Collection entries
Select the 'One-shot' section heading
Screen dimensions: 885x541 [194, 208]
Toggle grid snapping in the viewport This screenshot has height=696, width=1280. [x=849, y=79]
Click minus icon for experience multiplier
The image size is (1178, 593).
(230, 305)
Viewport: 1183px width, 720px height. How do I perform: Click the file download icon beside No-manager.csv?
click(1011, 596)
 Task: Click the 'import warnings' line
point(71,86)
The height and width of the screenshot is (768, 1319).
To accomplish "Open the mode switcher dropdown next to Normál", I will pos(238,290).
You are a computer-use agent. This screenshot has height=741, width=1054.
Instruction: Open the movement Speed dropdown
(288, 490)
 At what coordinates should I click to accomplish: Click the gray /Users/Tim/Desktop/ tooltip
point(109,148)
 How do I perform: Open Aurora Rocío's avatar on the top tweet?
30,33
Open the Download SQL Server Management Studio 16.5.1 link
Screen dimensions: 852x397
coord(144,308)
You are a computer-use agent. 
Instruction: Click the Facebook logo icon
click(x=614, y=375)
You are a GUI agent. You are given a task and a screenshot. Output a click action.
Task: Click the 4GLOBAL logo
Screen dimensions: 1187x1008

- Stated goal
Can you format every line of the records above as a JSON list of strings, one string per line, with blank lines left out?

- Correct output
[
  "Select the 'One-shot' section heading",
  "Screen dimensions: 885x541 [194, 208]",
  "Toggle grid snapping in the viewport This screenshot has height=696, width=1280. [x=849, y=79]",
  "Click minus icon for experience multiplier",
  "The image size is (1178, 593).",
  "(230, 305)",
  "Viewport: 1183px width, 720px height. How do I perform: Click the file download icon beside No-manager.csv?",
  "click(1011, 596)",
  " Task: Click the 'import warnings' line",
  "point(71,86)",
  "The height and width of the screenshot is (768, 1319).",
  "To accomplish \"Open the mode switcher dropdown next to Normál\", I will pos(238,290).",
  "You are a computer-use agent. This screenshot has height=741, width=1054.",
  "Instruction: Open the movement Speed dropdown",
  "(288, 490)",
  " At what coordinates should I click to accomplish: Click the gray /Users/Tim/Desktop/ tooltip",
  "point(109,148)",
  " How do I perform: Open Aurora Rocío's avatar on the top tweet?",
  "30,33",
  "Open the Download SQL Server Management Studio 16.5.1 link",
  "Screen dimensions: 852x397",
  "coord(144,308)",
  "You are a computer-use agent. ",
  "Instruction: Click the Facebook logo icon",
  "click(x=614, y=375)",
  "You are a GUI agent. You are given a task and a screenshot. Output a click action.",
  "Task: Click the 4GLOBAL logo",
  "Screen dimensions: 1187x1008"
]